「キーマン」とは鍵を握る人物、組織などの重要人物、中心人物のこと。

ベビースキンケアブランド「ALOBABY(アロベビー)」で成長を遂げたSOLIAは、メンズ向けボディメイクブランド「AMBiQUE(アンビーク)」やヘアケアブランド「Linon(リノン)」などを展開し、2026年12月期には売上高100億円の大台を視野に入れる。同社の西口征郎社長は、大学卒業後にP&Gへ入社し、マーケティングの知見を磨いた。起業後は、その経験を土台に、「ブランドを選ぶ理由」を徹底的に磨き上げることで市場を開拓してきた。35年までに「日本を代表する消費財ベンチャー」になることを掲げる西口社長に、ブランドづくりの哲学と今後の展望を聞いた。

未充足ニーズを捉え一点突破の価値提案

――アロベビー、アンビークを40億円規模まで育て、リノンも急成長しています。複数ブランドを伸ばす上で、最も重視していることは何ですか。

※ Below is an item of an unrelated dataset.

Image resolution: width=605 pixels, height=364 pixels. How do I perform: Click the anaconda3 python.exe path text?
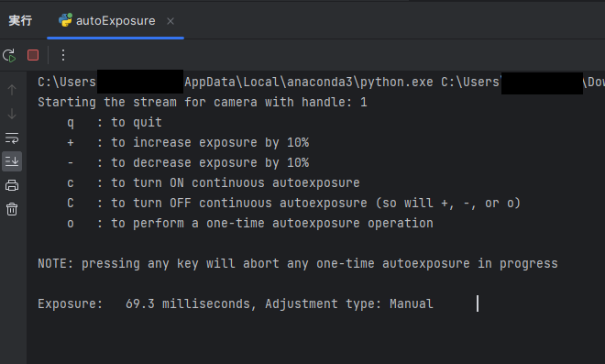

西口 ブランドを大きくすることに、特別な奇策はありません。必要なのは消費者が他の商品ではなく、そのブランドを選ぶ理由を明確にすること。例えばアロベビーなら「国産オーガニック」、アンビークなら「オールインワン」が特長となります。市場には多くの商品がある。その中で、なぜこのブランドなのか。消費者が直感的に理解できる理由をどれだけ強くつくれるかが、中長期的な成長を左右すると考えています。